Era il 1981, quando monsignor Paglia a 36 anni divenne parroco della basilica di Santa Maria in Trastevere e a fargli da vice arrivò proprio lui, don Matteo Zuppi, di dieci anni più giovane e con tante idee in testa. Racconta monsignor Paglia, oggi presidente della Pontificia accademia per la vita e consigliere spirituale della Comunità di Sant'Egidio: «Ricordo le parole di Francesco, la prima volta che l'incontrai dopo la sua elezione, era il 20 aprile 2013: "Mi raccomando Paglia — così mi disse il Papa, chiamandomi direttamente per cognome — di' a don Matteo di restare sulla strada..."».
E nove anni dopo l'ha nominato presidente della Cei. Un segno di grande apprezzamento.
«Perché don Matteo è sempre rimasto sulla strada. Lui è il samaritano della parabola. Il samaritano che non scappa, che si ferma ad aiutare, a volte non aveva neanche il cavallo con sé e allora si è messo sulle spalle chi ha soccorso, non ha mai lasciato indietro nessuno. Negli anni Ottanta a Trastevere si smistava la droga, era un quartiere pericoloso, c'erano le bande, gli scout avevano paura a entrare in certi vicoli. Noi due invece entravamo dappertutto, ricordo lui concentrato per farsi capire da un gruppo di giovani tossicodipendenti che avevano occupato Palazzo Leopardi di fronte alla basilica. Sembravano affascinati da quel prete scamiciato, che cercava in tutti i modi di convincerli a tirarsi fuori dalla subalternità alla droga. E poi insieme andavamo a trovare gli anziani soli, ricordo Guglielmo a vicolo del Moro che ci aspettava fuori dalla porta e dopo la chiacchierata ci fermavamo a bere un goccetto di vino. Parlavamo con tutti, a vicolo del Cinque c'era la sede del Partito comunista e allora lunghi, interminabili discorsi anche con Gerardo Chiaromonte e gli altri intellettuali su una certa idea di società. E poi ancora i giri nelle borgate, Primavalle, Garbatella, per tutti. eravamo solo "don Paglia" e "don Matteo". A lui l'hanno sempre chiamato per nome, ispirava più confidenza...».
Come il celebre personaggio della fiction di RaiUno.
«Eh già, solo che quella era vita vera. Andavamo insieme a trovare i detenuti di Regina Coeli, passavamo il tempo con i clochard. Ricordo una notte di Pasqua, stavamo celebrando la messa e un homeless un po' ubriaco entrò in chiesa. Si mise al primo banco e quando arrivò il passo che diceva di dare da bere agli assetati si alzò in piedi e prese la parola: "Padri, scusate, ci disse, allora date da bere gratis un po' anche a me!"»
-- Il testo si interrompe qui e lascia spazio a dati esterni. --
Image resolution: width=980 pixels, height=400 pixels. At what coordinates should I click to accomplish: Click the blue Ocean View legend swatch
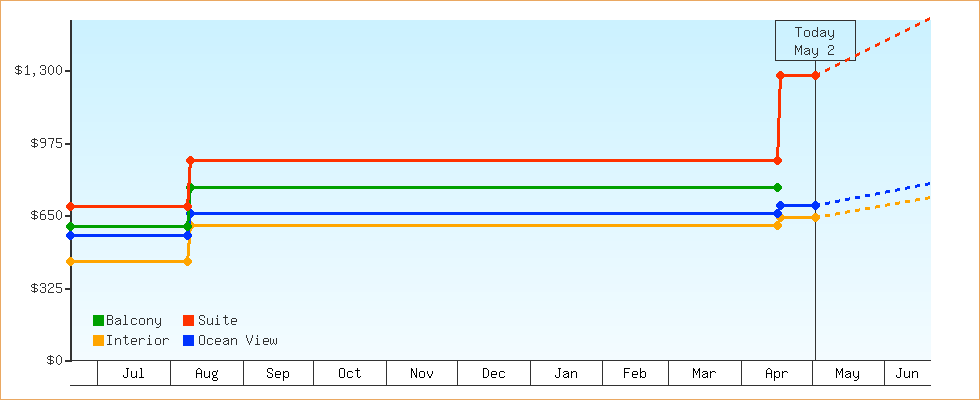pos(188,341)
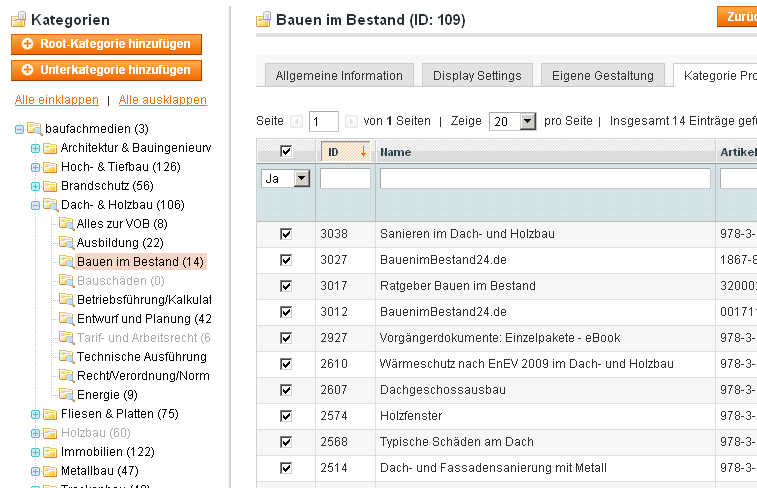Open the Ja filter dropdown
Image resolution: width=757 pixels, height=488 pixels.
click(x=285, y=179)
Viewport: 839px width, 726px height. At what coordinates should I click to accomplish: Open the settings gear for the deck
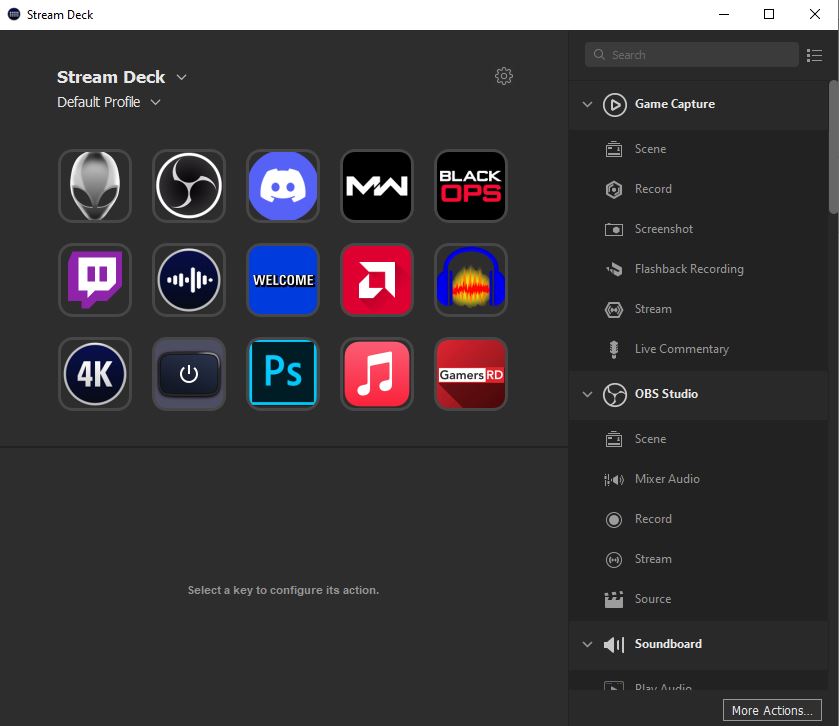coord(504,76)
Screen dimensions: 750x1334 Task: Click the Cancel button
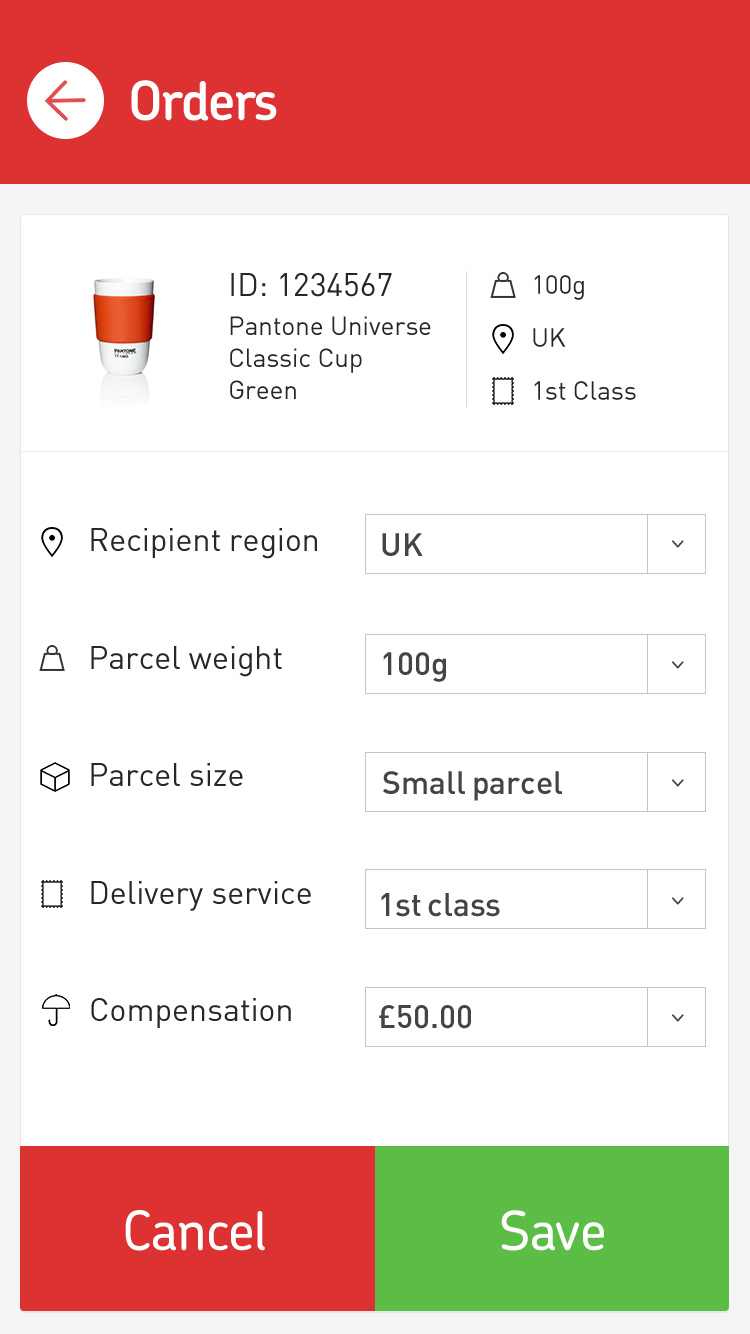click(x=197, y=1229)
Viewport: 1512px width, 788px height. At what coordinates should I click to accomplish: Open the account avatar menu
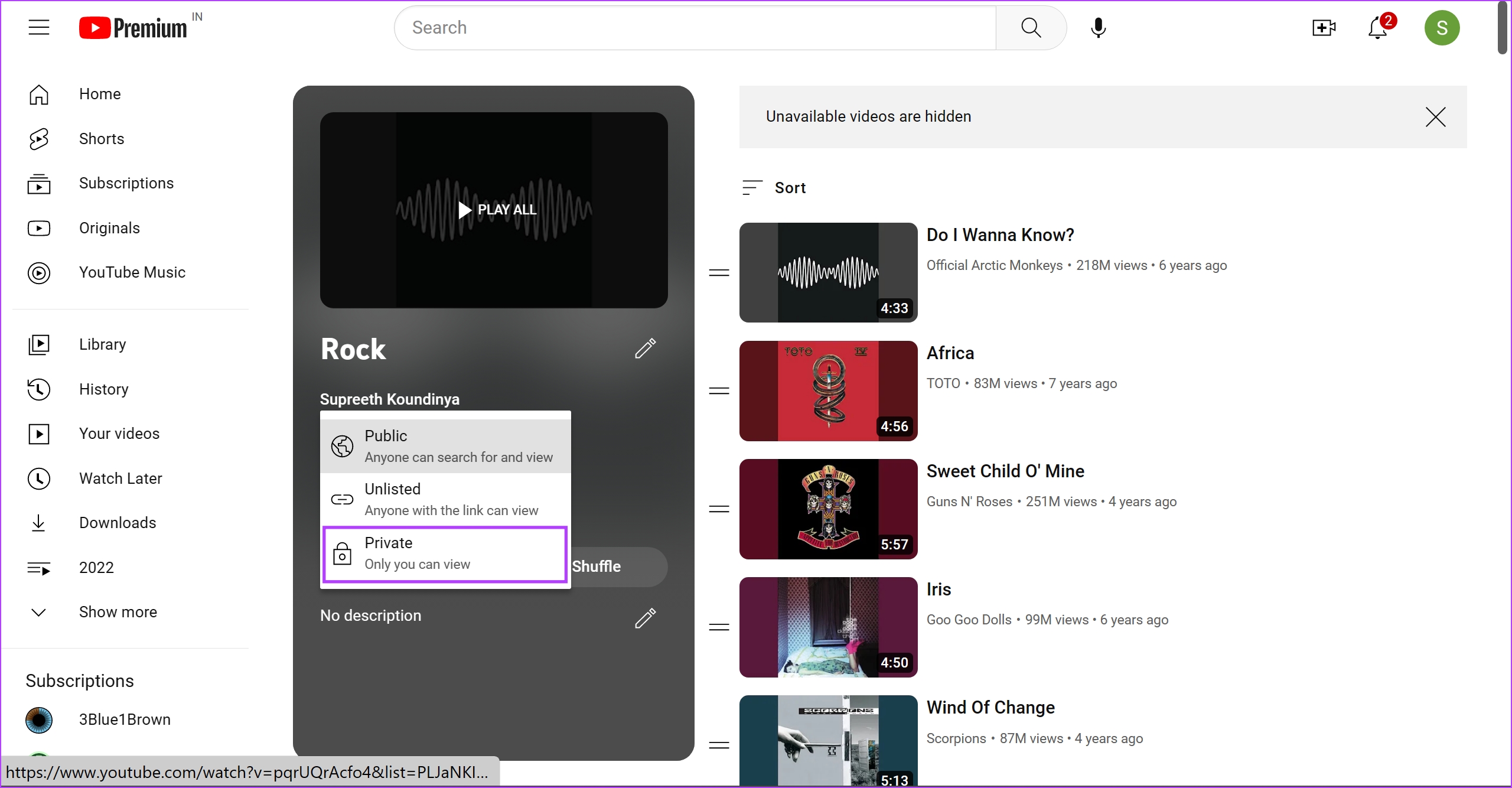pyautogui.click(x=1442, y=28)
Voi due vi conoscete da una vita.
«Sì, è giusto dire così. Le vacanze insieme a Pescasseroli, anche quest'anno se Dio vorrà ci andremo. Matteo, voi non lo sapete, è un grande raccoglitore , appassionato di bici: se non ci fosse il traffico, visto il fisico che tiene, sono convinto che si farebbe Roma-Bologna in bicicletta senza mai prendere il treno. Ma Matteo, soprattutto, è un prete di pace. Sapete com'è fatta Santa Maria in Trastevere? Non si sale e non si scende per entrare in chiesa, tra la basilica e la piazza non c'è interruzione, non ci sono gradini, è tutto allo stesso livello. Così è la Chiesa per don Matteo.